En Francia, se aprobó, en 2012, un ley en la que propugnaba penas de cárcel para quien negase la existencia de los genocidios (judío y armenio entre otros). El debate prosigue en el seno de la sociedad turca, ya que algunos intelectuales, como el nobel de literatura Orhan Pamuk o el periodista Hrant Dink (que fue asesinado), estiman que la democracia turca ha de aceptar la responsabilidad histórica por mucho que le cueste. Aquellos que abogan por este reconocimiento son menospreciados o insultados. De hecho, muy recientemente, el presidente turco Erdogan ha sido condenado a pagar una indemnización al artista Mehmed Aksoy, por calificar la obra que erigió, en enero de 2011, para buscar la conciliación de ambos países, en la localidad de Kars, de “monstruosidad”. Aksoy la había puesto el nombre de “Monumento a la Humanidad” y era una obra de cemento de 35 metros de altura que representaba a dos figuras que se acercaban con la mano abierta como símbolo de tolerancia y de respeto.

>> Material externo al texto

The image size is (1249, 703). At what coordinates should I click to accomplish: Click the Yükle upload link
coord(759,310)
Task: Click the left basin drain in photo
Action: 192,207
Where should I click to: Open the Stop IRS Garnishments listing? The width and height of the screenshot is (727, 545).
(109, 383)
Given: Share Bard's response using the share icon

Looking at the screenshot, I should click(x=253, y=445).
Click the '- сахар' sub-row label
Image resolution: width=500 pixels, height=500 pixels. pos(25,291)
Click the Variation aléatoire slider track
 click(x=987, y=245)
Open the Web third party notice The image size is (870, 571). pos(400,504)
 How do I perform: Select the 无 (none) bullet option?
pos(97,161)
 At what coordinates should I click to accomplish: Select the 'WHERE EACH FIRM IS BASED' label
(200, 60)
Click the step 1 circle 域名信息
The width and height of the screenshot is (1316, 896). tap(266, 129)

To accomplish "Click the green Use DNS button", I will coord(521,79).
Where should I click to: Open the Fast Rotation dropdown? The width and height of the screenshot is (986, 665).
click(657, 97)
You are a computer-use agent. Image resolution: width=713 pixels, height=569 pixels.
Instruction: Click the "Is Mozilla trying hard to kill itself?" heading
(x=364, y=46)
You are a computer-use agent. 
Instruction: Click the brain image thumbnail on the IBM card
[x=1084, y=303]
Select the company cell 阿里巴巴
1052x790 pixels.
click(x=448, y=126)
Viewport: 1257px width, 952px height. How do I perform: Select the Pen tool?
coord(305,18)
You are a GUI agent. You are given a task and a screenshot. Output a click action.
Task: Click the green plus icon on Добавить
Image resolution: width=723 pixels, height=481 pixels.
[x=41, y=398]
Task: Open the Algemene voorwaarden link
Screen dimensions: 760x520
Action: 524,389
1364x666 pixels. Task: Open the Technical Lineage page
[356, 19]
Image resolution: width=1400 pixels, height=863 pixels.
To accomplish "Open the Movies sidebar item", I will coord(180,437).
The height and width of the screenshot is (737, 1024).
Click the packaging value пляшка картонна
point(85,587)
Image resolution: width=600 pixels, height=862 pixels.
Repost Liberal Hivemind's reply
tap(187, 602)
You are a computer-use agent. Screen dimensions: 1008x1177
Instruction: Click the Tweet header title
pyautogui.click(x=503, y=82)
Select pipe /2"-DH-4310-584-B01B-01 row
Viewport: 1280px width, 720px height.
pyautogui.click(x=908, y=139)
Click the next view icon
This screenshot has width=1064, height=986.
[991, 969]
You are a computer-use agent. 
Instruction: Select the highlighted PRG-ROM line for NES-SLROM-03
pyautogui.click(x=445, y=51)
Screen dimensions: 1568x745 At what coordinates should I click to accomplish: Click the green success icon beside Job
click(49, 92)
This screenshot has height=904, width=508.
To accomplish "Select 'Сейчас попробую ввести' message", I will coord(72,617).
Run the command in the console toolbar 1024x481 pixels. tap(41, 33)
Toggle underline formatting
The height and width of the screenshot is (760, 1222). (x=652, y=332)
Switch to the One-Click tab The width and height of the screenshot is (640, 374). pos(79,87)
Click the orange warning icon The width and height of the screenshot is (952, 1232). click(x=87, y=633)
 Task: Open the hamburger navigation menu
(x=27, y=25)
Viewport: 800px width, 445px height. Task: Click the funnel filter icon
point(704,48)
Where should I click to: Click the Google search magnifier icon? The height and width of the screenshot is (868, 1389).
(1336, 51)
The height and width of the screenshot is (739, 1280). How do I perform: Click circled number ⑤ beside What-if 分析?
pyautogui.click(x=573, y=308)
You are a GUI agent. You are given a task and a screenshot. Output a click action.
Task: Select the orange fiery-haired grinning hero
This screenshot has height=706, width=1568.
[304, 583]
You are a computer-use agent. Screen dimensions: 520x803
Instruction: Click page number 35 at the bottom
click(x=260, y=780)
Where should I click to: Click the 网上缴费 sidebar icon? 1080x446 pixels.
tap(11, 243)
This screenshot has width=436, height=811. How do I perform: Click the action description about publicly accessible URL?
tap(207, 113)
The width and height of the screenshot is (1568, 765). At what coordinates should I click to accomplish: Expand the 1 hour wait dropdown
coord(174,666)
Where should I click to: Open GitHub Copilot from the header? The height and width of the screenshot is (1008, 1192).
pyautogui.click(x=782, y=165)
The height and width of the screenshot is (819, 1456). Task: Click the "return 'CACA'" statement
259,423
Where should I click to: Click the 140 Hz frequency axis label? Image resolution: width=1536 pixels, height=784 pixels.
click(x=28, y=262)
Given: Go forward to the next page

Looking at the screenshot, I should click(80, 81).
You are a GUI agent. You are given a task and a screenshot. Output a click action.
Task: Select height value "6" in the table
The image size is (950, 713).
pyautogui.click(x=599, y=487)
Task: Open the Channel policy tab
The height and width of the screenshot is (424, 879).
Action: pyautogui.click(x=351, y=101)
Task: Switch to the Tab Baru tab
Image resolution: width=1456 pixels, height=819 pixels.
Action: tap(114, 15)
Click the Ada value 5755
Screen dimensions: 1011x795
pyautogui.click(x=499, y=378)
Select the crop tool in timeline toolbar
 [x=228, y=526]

Sin embargo, Kars, antigua ciudad armenia, hoy turca, se vio forzada a desmantelarla, unos meses más tarde, en junio de 2011, porque el Gobierno no estaba dispuesto a reconocer dicha masacre. Desgraciadamente, a pesar de todo el tiempo transcurrido, de la labor que han desarrollado los historiadores por desvelar las claves de lo sucedido, Turquía se niega a aceptar el oprobio de una página negra que no considera como parte de su tradición cultural ni histórica. Pero los hechos están todo lo claros que pueden establecerse en el marco de un proceso asesino en el que los perpetradores no suelen dejar un testimonio o confesión evidente sobre el objetivo de sus brutalidades. Los nazis lo denominaron eufemísticamente “solución final”, en cambio, los dirigentes turcos prefiero considerarlo como una “rebelión” aún cuando se actuó de una forma despiadada e inhumana.
Aceptar un hecho así es esencial para que Turquía suture tal oprobio con los armenios sino para que acierte a valorar la importancia que cobra la humanidad y la dignidad en todo esto.